*Problem requirements*:
Reproduce every one of the lines below word for word.

*Supplied data*:
## begin

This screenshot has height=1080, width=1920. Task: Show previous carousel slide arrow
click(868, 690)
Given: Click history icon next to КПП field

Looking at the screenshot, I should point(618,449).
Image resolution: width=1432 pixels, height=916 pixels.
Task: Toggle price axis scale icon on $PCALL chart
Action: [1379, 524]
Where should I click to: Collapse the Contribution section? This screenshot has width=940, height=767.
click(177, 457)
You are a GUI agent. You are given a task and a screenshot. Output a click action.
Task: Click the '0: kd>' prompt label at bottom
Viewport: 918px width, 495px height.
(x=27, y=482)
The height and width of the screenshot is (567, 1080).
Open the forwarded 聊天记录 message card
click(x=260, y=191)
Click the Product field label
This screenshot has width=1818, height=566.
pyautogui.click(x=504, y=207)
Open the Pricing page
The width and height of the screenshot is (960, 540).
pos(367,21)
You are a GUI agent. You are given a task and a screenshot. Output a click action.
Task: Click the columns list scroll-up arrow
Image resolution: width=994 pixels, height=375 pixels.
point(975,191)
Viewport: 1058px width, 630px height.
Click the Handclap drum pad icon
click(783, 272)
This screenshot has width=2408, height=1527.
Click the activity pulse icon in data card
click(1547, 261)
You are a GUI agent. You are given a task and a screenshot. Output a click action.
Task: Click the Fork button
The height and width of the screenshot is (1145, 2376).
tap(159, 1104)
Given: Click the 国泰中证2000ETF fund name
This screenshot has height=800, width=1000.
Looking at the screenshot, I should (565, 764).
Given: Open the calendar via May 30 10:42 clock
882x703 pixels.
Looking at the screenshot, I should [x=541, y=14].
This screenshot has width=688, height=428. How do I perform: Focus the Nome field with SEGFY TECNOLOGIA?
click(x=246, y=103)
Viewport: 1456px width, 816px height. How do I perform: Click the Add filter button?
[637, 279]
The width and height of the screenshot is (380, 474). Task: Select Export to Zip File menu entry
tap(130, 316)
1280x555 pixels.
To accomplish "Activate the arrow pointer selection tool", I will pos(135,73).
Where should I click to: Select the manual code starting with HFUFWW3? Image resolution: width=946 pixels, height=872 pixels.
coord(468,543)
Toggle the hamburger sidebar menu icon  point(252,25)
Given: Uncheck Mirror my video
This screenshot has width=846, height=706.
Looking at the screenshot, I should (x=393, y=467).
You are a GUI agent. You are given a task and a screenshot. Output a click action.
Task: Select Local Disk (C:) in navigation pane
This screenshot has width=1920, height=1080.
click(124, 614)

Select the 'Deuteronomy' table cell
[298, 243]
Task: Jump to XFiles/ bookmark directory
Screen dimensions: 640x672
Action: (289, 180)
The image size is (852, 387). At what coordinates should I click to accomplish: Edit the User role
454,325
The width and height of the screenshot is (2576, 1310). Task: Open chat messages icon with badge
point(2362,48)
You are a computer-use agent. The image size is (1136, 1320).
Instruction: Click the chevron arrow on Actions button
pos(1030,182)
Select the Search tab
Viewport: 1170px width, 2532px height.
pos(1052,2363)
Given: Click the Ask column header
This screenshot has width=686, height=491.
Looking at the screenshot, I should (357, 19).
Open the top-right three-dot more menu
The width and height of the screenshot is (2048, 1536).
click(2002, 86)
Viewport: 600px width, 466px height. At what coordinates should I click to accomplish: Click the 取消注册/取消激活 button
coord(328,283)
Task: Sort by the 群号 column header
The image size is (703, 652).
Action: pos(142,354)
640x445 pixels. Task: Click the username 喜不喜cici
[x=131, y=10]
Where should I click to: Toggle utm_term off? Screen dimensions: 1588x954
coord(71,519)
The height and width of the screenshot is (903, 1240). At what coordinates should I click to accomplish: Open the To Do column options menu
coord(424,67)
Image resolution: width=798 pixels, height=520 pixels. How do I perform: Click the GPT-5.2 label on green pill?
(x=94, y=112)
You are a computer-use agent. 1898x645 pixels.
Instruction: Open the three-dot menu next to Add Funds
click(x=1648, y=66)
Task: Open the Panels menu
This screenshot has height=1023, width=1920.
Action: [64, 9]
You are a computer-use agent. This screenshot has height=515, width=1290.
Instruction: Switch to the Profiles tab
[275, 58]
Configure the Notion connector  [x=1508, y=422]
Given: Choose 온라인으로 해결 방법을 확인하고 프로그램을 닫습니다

## end

*Written response*:
This screenshot has height=1080, width=1920. Task: Show previous carousel slide arrow
click(868, 690)
Given: Click history icon next to КПП field

Looking at the screenshot, I should point(618,449).
Image resolution: width=1432 pixels, height=916 pixels.
Task: Toggle price axis scale icon on $PCALL chart
Action: [1379, 524]
Where should I click to: Collapse the Contribution section? This screenshot has width=940, height=767.
click(177, 457)
You are a GUI agent. You are given a task and a screenshot. Output a click action.
Task: Click the '0: kd>' prompt label at bottom
Viewport: 918px width, 495px height.
(x=27, y=482)
The height and width of the screenshot is (567, 1080).
Open the forwarded 聊天记录 message card
click(x=260, y=191)
Click the Product field label
This screenshot has width=1818, height=566.
pyautogui.click(x=504, y=207)
Open the Pricing page
The width and height of the screenshot is (960, 540).
pos(367,21)
You are a GUI agent. You are given a task and a screenshot. Output a click action.
Task: Click the columns list scroll-up arrow
Image resolution: width=994 pixels, height=375 pixels.
point(975,191)
Viewport: 1058px width, 630px height.
Click the Handclap drum pad icon
click(783, 272)
This screenshot has width=2408, height=1527.
Click the activity pulse icon in data card
click(1547, 261)
You are a GUI agent. You are given a task and a screenshot. Output a click action.
Task: Click the Fork button
The height and width of the screenshot is (1145, 2376).
tap(159, 1104)
Given: Click the 国泰中证2000ETF fund name
This screenshot has height=800, width=1000.
Looking at the screenshot, I should (565, 764).
Given: Open the calendar via May 30 10:42 clock
882x703 pixels.
Looking at the screenshot, I should [x=541, y=14].
This screenshot has width=688, height=428. How do I perform: Focus the Nome field with SEGFY TECNOLOGIA?
click(x=246, y=103)
Viewport: 1456px width, 816px height. How do I perform: Click the Add filter button?
[637, 279]
The width and height of the screenshot is (380, 474). Task: Select Export to Zip File menu entry
tap(130, 316)
1280x555 pixels.
To accomplish "Activate the arrow pointer selection tool", I will pos(135,73).
Where should I click to: Select the manual code starting with HFUFWW3? Image resolution: width=946 pixels, height=872 pixels.
coord(468,543)
Toggle the hamburger sidebar menu icon  point(252,25)
Given: Uncheck Mirror my video
This screenshot has width=846, height=706.
Looking at the screenshot, I should (x=393, y=467).
You are a GUI agent. You are given a task and a screenshot. Output a click action.
Task: Select Local Disk (C:) in navigation pane
This screenshot has width=1920, height=1080.
click(124, 614)

Select the 'Deuteronomy' table cell
[298, 243]
Task: Jump to XFiles/ bookmark directory
Screen dimensions: 640x672
Action: (289, 180)
The image size is (852, 387). At what coordinates should I click to accomplish: Edit the User role
454,325
The width and height of the screenshot is (2576, 1310). Task: Open chat messages icon with badge
point(2362,48)
You are a computer-use agent. The image size is (1136, 1320).
Instruction: Click the chevron arrow on Actions button
pos(1030,182)
Select the Search tab
Viewport: 1170px width, 2532px height.
pos(1052,2363)
Given: Click the Ask column header
This screenshot has width=686, height=491.
Looking at the screenshot, I should (357, 19).
Open the top-right three-dot more menu
The width and height of the screenshot is (2048, 1536).
click(2002, 86)
Viewport: 600px width, 466px height. At what coordinates should I click to accomplish: Click the 取消注册/取消激活 button
coord(328,283)
Task: Sort by the 群号 column header
The image size is (703, 652).
Action: pos(142,354)
640x445 pixels. Task: Click the username 喜不喜cici
[x=131, y=10]
Where should I click to: Toggle utm_term off? Screen dimensions: 1588x954
coord(71,519)
The height and width of the screenshot is (903, 1240). At what coordinates should I click to accomplish: Open the To Do column options menu
coord(424,67)
Image resolution: width=798 pixels, height=520 pixels. How do I perform: Click the GPT-5.2 label on green pill?
(x=94, y=112)
You are a computer-use agent. 1898x645 pixels.
Instruction: Open the three-dot menu next to Add Funds
click(x=1648, y=66)
Task: Open the Panels menu
This screenshot has height=1023, width=1920.
Action: [64, 9]
You are a computer-use agent. This screenshot has height=515, width=1290.
Instruction: Switch to the Profiles tab
[275, 58]
Configure the Notion connector  [x=1508, y=422]
Given: Choose 온라인으로 해결 방법을 확인하고 프로그램을 닫습니다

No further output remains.